MVC is the next step in the ASP.NET Web application developments. Here we will discuss in brief about this Web Development framework.
ASP. NET MVC
MVC is a lightweight web application framework. There are two frameworks currently offered by Microsoft; they are ASP.NET Web forms and ASP.NET MVC. ASP.NET includes the common set of libraries and other features that both the frameworks work on top of.
ASP.NET MVC removes many of the weaknesses encountered in the ASP.NET Web forms. One such drawback or weakness of ASP.NET Web forms is the complex markup that is generated for the server controls. Developers have no control over the markup generated for the server controls, which makes working with JavaScript difficult.
Another advantage offered by MVC is that the URLs are more user friendly then in traditional Web Forms.
MVC stands for Mode View Controler. It is a User Interface design pattern that separates the responsibilities between Input/Output, Flow of control and Data that is passed between the View and Controller. So a view object handles display and input/output, the controller handles flow of control and model represents the data that is passed between the two.
ASP.NET MVC is based on this design pattern.
Let's first understand how the request is processed by ASP.NET MVC.
Figure 1: Flow in ASP.NET MVC Application
When we make a request using an URL then that request first goes to the controller. The controller fetches the data from the model and updates the view. View is an aspx page that contains HTML and some server side code.
Controllers are composed of various actions which execute depending upon the URL.
[HandleError]
public class HomeController : Controller
{
public ActionResult Index()
{
ViewData["Message"] = "Test View";
return View();
}
Index() is the action here which is also the default action. In this code ViewData represents the dictionary that is accessible to the view. View() renders the view to the response.
Index is the default Action that is executed if the user doesen't specify a specific URL for action. In the above code since view method is called without any parameters it will return a view that matches the action; here it is Index. In this case the application will look for the view in View/Home/Index.aspx. This is the convention used in MVC i.e views are stored in a directory named after the controller.

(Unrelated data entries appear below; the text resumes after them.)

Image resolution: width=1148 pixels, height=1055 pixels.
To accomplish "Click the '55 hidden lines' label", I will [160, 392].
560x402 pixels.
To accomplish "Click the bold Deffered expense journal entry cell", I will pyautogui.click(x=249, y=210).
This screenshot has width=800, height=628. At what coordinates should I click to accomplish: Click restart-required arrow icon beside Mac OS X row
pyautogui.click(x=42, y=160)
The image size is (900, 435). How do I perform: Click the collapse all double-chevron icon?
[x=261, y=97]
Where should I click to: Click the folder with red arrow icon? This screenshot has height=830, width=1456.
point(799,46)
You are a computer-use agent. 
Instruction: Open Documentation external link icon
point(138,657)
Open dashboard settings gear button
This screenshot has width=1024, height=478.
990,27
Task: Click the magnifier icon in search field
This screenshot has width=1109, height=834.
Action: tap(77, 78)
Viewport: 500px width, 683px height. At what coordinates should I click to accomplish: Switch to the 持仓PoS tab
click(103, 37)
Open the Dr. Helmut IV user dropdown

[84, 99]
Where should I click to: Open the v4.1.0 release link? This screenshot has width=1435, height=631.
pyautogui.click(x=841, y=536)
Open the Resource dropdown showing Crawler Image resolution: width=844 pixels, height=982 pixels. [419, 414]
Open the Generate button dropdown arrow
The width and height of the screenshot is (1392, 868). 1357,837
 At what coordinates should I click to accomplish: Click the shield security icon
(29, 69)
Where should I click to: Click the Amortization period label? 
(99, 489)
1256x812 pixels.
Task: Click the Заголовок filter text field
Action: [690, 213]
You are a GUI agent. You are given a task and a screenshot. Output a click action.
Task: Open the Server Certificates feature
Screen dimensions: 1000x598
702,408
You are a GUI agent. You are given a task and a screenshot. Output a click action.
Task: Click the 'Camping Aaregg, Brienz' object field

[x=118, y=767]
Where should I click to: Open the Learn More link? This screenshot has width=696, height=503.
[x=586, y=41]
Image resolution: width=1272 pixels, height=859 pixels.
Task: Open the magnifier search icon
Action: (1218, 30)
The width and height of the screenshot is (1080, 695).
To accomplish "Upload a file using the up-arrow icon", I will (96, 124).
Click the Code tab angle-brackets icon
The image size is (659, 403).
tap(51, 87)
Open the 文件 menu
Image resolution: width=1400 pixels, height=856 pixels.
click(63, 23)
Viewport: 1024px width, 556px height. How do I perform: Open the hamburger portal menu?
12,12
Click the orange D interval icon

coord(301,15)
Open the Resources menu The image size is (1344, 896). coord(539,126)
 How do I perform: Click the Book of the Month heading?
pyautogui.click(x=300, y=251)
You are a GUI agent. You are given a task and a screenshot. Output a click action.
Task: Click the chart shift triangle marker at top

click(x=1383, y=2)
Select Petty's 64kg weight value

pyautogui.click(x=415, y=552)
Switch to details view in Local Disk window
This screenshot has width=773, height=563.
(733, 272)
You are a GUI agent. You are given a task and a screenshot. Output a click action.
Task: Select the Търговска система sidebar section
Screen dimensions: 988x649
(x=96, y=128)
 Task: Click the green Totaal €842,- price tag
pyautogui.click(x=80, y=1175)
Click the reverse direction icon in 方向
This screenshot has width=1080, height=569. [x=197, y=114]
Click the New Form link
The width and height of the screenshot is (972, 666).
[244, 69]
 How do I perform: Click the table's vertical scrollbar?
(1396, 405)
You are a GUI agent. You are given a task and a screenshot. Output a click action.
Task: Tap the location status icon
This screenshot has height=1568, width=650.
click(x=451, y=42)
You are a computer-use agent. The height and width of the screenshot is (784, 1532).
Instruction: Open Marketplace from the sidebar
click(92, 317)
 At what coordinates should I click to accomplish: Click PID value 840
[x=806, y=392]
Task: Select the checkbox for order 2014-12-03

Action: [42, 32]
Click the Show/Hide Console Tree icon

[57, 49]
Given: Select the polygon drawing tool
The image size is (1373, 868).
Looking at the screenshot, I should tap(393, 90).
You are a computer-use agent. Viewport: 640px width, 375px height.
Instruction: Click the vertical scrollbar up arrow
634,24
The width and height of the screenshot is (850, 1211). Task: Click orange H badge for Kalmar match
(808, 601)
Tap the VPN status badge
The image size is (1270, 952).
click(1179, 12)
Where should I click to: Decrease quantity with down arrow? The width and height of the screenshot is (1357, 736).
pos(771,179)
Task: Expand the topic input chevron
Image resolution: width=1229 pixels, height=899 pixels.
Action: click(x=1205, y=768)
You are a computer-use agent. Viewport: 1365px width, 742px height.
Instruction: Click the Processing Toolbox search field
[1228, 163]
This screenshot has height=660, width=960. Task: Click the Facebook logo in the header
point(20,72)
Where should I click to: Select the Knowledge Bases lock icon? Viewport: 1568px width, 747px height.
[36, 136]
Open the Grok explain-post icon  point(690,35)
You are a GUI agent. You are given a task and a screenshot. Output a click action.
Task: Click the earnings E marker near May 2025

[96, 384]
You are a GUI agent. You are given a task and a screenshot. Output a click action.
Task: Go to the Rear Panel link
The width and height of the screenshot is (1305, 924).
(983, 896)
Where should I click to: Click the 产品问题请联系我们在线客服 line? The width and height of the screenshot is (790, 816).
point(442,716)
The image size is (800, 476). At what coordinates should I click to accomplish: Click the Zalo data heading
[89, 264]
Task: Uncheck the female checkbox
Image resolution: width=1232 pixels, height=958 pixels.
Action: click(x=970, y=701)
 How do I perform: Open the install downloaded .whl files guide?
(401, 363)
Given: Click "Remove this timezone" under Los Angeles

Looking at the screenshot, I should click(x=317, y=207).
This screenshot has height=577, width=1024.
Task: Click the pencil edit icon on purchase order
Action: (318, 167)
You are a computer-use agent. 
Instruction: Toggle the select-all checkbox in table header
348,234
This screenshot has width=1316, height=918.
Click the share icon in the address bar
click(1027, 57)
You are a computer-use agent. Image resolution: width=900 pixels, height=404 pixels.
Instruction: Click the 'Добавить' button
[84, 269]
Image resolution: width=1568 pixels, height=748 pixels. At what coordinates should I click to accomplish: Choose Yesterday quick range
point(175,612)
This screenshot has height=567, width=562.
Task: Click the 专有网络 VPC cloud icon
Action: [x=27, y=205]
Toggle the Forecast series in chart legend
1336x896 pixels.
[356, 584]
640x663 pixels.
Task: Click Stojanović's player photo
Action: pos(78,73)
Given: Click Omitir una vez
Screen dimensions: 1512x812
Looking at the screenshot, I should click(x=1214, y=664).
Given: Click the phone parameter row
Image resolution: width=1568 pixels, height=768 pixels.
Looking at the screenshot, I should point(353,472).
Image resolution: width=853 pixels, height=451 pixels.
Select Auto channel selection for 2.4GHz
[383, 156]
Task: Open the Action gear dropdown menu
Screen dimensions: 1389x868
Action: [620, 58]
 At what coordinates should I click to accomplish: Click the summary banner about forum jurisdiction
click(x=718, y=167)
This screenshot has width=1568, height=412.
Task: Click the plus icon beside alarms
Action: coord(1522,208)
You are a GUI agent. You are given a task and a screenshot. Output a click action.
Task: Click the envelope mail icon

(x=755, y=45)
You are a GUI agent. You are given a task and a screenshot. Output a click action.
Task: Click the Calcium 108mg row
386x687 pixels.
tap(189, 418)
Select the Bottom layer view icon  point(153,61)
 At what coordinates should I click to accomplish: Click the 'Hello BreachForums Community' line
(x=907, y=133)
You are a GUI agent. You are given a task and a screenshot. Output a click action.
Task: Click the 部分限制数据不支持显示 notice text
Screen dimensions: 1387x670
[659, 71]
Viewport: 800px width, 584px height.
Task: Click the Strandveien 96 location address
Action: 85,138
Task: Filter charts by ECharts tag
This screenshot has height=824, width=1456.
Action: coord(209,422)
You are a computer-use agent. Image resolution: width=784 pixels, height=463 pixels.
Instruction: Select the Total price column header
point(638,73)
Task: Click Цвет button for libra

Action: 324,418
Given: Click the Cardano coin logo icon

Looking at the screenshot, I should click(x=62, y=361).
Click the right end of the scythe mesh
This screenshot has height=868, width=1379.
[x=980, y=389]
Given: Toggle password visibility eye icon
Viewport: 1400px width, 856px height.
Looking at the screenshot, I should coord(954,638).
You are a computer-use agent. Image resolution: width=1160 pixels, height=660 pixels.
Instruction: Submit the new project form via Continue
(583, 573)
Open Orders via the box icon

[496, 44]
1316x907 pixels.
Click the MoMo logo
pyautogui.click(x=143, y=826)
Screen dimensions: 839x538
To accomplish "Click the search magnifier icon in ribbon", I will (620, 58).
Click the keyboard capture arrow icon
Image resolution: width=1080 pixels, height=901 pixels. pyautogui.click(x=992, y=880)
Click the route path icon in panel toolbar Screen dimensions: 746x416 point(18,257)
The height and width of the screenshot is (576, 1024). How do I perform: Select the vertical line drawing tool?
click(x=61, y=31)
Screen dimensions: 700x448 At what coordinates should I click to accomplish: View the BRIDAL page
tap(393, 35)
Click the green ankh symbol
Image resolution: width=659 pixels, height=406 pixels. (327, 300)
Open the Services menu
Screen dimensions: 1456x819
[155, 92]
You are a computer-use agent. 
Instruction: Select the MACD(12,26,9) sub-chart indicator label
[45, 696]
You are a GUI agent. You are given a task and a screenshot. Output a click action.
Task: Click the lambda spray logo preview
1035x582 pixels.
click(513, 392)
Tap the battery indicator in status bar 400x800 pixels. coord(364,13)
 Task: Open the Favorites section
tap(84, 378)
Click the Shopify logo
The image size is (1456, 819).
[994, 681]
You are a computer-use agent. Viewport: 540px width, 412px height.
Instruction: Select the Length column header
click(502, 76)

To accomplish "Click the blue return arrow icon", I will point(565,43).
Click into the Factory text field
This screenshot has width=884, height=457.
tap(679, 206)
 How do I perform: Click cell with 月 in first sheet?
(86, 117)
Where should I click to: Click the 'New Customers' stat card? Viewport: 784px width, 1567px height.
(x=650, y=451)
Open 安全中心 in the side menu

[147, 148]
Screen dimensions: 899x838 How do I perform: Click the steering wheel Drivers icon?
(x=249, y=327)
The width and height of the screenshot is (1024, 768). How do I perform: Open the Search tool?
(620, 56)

View is an aspx file that contains just the HTML markup and some controller helper functions. In the view we use the <%= %> tag to execute the server side code that renders HTML; this is quite common in ASP.
The request comes to aspnet_isapi dll through the IIS which passes the request to our application. The applicaton request arrives first at the global.asax where the RegisterRoutes method is called which maps the URL string with the action in the controller handling the request.
The following is the code that extracts from the RegisterRoutes method:
routes.MapRoute(
"Default", // Route name
"{controller}/{action}/{id}", // URL with parameters
new { controller = "Home", action = "Index", id = UrlParameter.Optional }
The search pattern is /{controller}/{action}/{id}?{querystring}. For example http://localhost/Home/Index maps to Controller=HomeController and Action=Index in the HomeController. We could achieve this in the ASP.NET webforms also but this is the default in ASP.NET MVC.
Figure 2: Default Folder Structure
The above is the default folder structure for an ASP.NET MVC application.
-
Models - Holds all the model classes
-
Views - Holds Subdirectory for each controller.
In the above image you can see that there is one more project in the solution. MVC has been designed with one important design goal and that is testability. The project that Visual Studio adds by default is based on the NUnit framework but we can use other testing frameworks as well like mbUnit and xUnit.
An important thing to remember is that MVC is stateless since it doesn't use the viewstate as in ASP.NET web forms. This makes the framework light as the viewstate is not passed back and forth with each request.